18‘Roosevelt’s “Four Policemen” notion had the appearance of international equality while, in fact, it assumes a weak China and an Anglo-Soviet standoff in Europe’: Kimball, The Juggler, p. 191.

19Ironically, the architect of the imposition of American will at Bretton Woods, Harry Dexter White, a closet sympathizer with Russia, was in private himself a critic of the ‘rampant imperialism’ that was urging ‘the US to make the most of our financial domination and military strength and become the most powerful nation in the world’: Benn Steil, The Battle of Bretton Woods: John Maynard Keynes, Harry Dexter White and the Making of a New World Order, Princeton 2013, pp. 40–1. Steil’s account makes clear not only how completely Keynes was outmanoeuvred by White in fumbling attempts to defend British interests in 1944, but how deluded he was in persuading himself that the proceedings of the conference reflected the utmost goodwill of the United States towards Britain.
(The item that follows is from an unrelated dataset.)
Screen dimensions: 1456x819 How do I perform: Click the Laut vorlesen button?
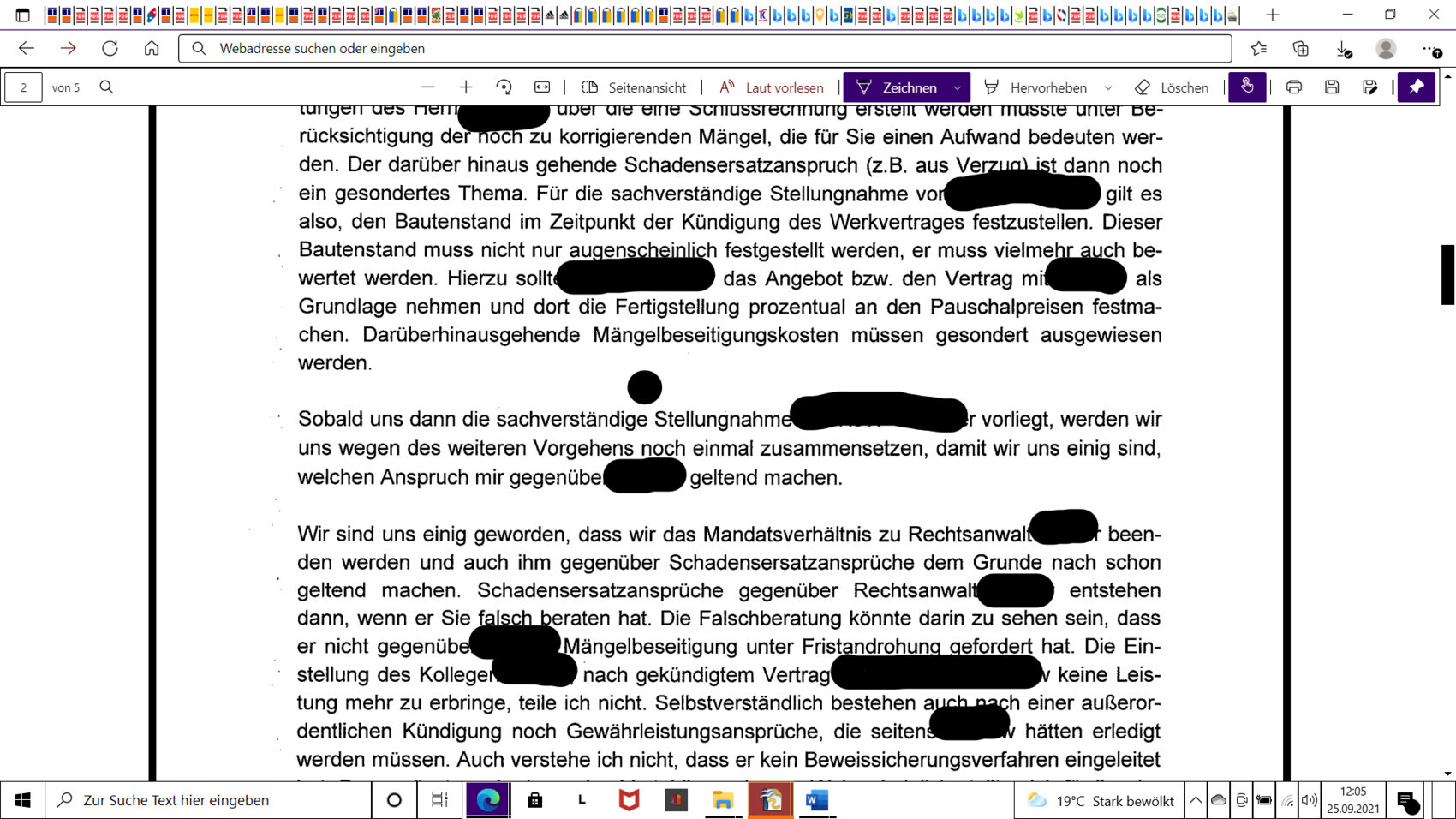point(772,87)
20To offset the entry of his bête noire Gaullist France into the Security Council, on which Churchill insisted, Roosevelt pressed without success for the inclusion of Brazil as another subordinate of Washington, and over British opposition sought to create ‘trusteeships’ to screen postwar American designs on key islands in the Pacific. The veto had to be made unconditional at Soviet insistence. For these manoeuvres, see Robert Hilderbrand’s authoritative study, Dumbarton Oaks: The Origins of the United Nations and the Search for Postwar Security, Chapel Hill 1990, pp. 123–7, 170–4, 192–228.

21For the lavish stage-managing and clandestine wiretapping of the Conference, see Stephen Schlesinger’s enthusiastic account, Act of Creation: The Founding of the United Nations, Boulder 2003, passim, and Peter Gowan’s scathing reconstruction, ‘US: UN’ New Left Review 24, Nov–Dec 2003.